The Central Bank of Nigeria (CBN) has initiated a significant intervention by allocating $20,000 to each eligible Bureau De Change (BDC) operator across the country.
This proactive measure aims to bridge the widening gap in the exchange rate and promote a more market-driven system for the Naira.
Dr. Hassan Mahmud, the Director of the Trade & Exchange Department at the CBN, issued a circular outlining the details of the allocation.
Under the directive, each BDC will receive $20,000 to be sold at a fixed rate of N1,301 per dollar.
This rate mirrors the lower band rate of executed spot transactions at the Nigerian Autonomous Foreign Exchange Market (NAFEM) as of the previous trading day.
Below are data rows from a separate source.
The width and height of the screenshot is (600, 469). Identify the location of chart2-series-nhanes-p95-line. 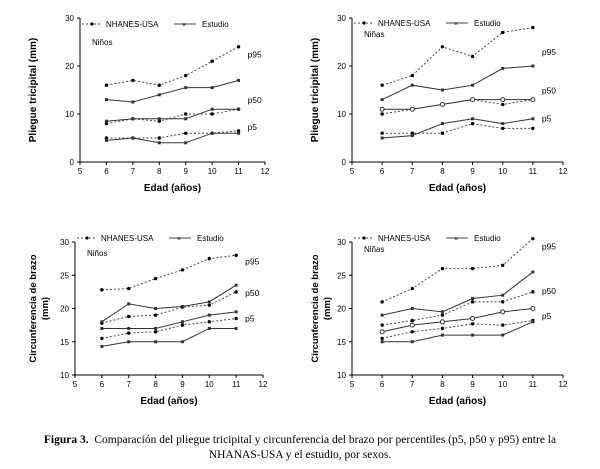
(457, 56).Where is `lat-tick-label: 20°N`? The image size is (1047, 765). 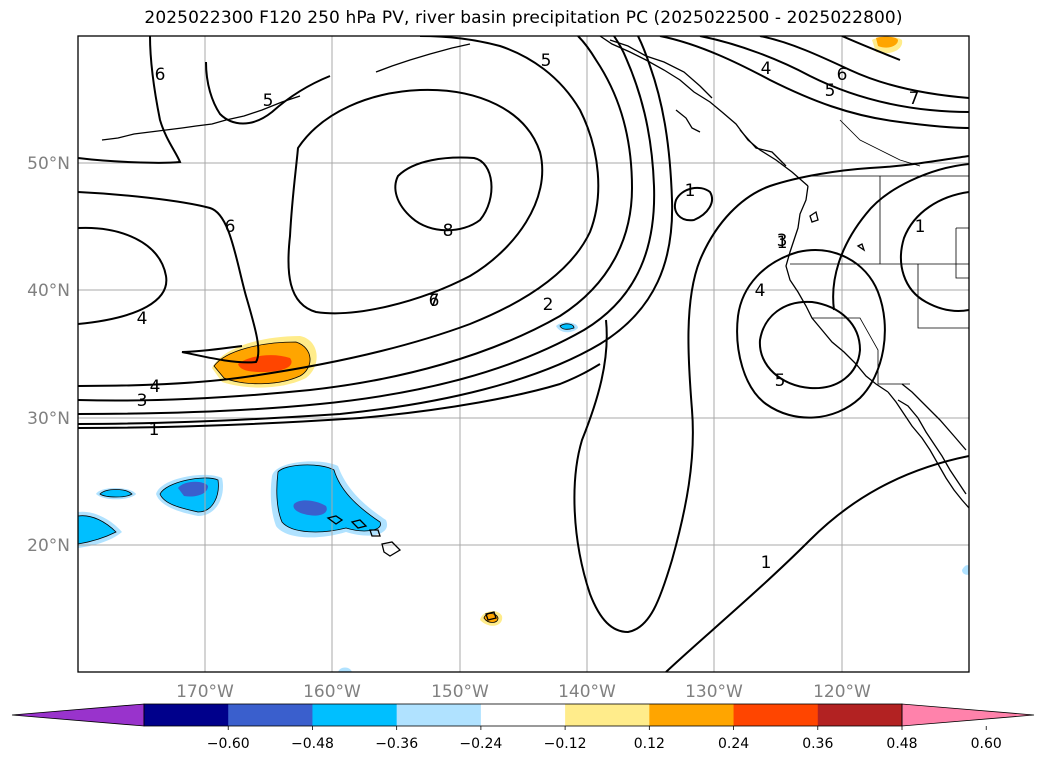 lat-tick-label: 20°N is located at coordinates (48, 546).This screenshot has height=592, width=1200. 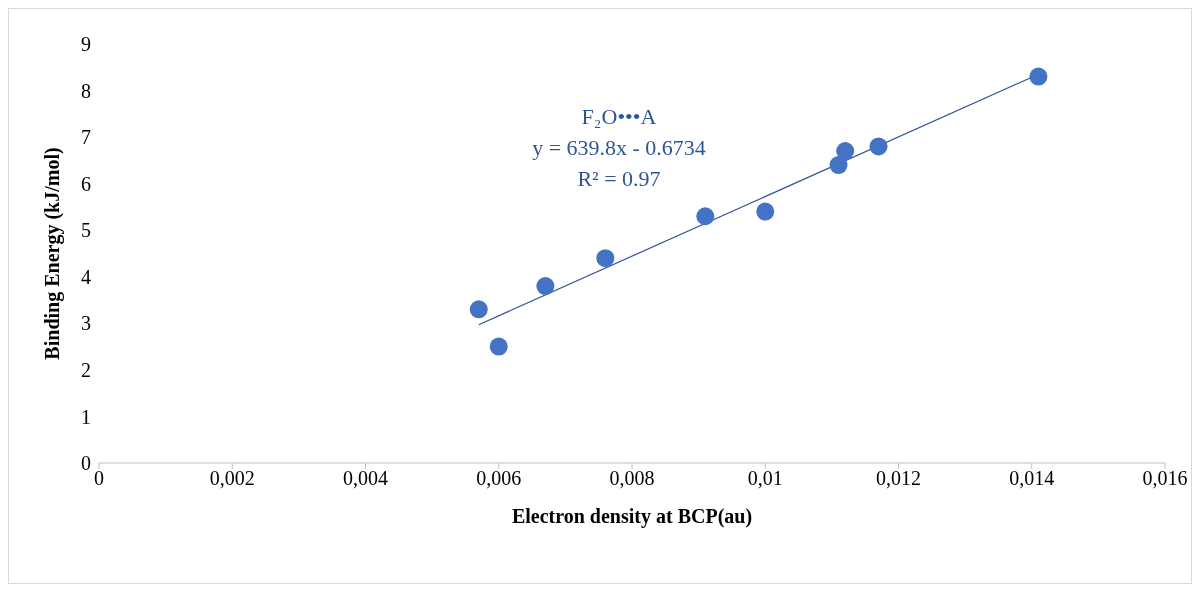 What do you see at coordinates (86, 464) in the screenshot?
I see `y-tick-label: 0` at bounding box center [86, 464].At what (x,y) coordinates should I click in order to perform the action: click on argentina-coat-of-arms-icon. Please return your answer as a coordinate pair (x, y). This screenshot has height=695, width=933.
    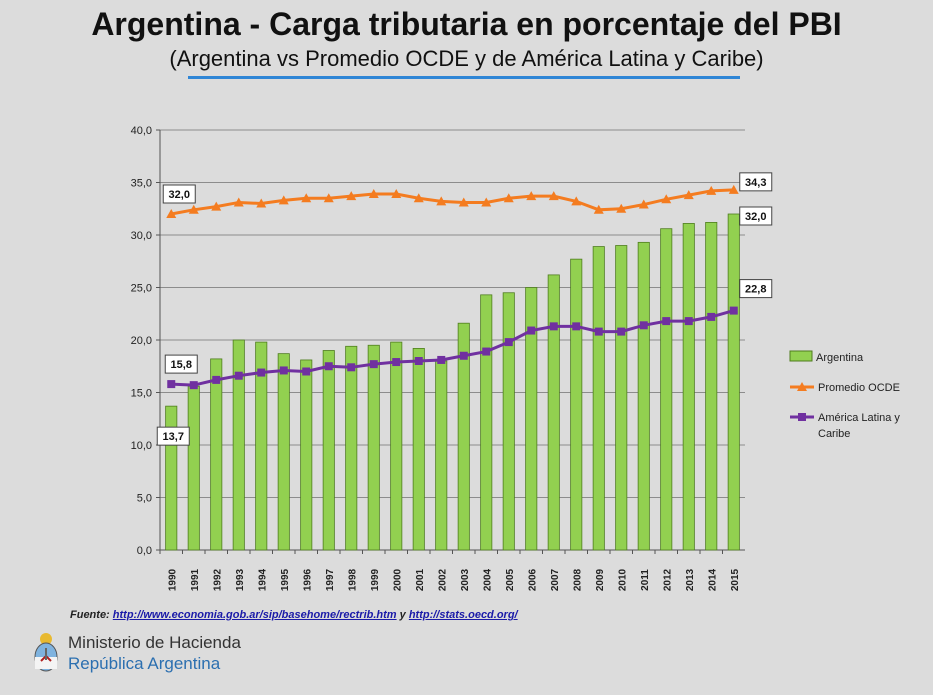
    Looking at the image, I should click on (46, 652).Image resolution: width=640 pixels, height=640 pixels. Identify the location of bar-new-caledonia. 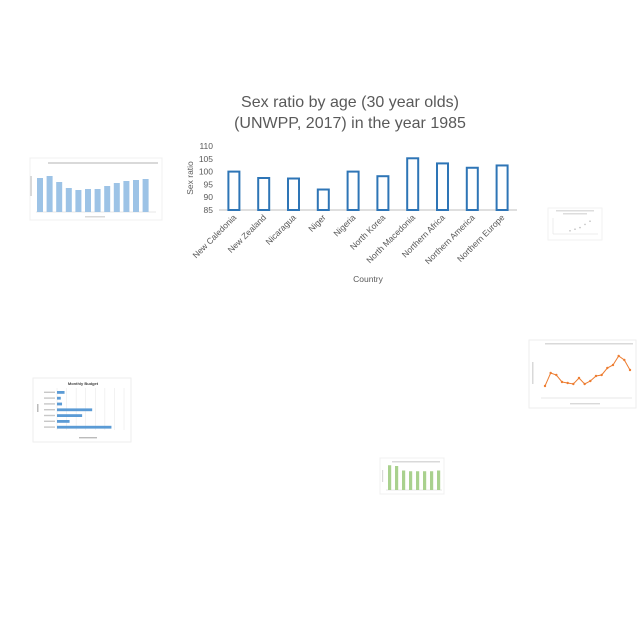
(234, 191).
The initiative seeks to inject much-needed liquidity into the forex market, thereby stabilizing the value of the Naira and curbing pressures contributing to disparities in the parallel market.
Furthermore, the circular imposes guidelines on BDC operators, restricting them from selling foreign exchange to end-users at a margin exceeding one percent above their purchase rate from the CBN.
This safeguard is intended to prevent excessive mark-ups and protect consumers from price exploitation.
To ensure accountability and compliance, eligible BDCs must deposit their Naira payments into designated CBN Foreign Currency Deposit Naira Accounts and furnish necessary documentation for disbursement at select CBN branches in Abuja, Awka, Lagos, and Kano.
The CBN’s $20,000 allocation to BDCs represents a strategic intervention aimed at fostering stability and restoring confidence in Nigeria’s forex market amidst ongoing economic challenges.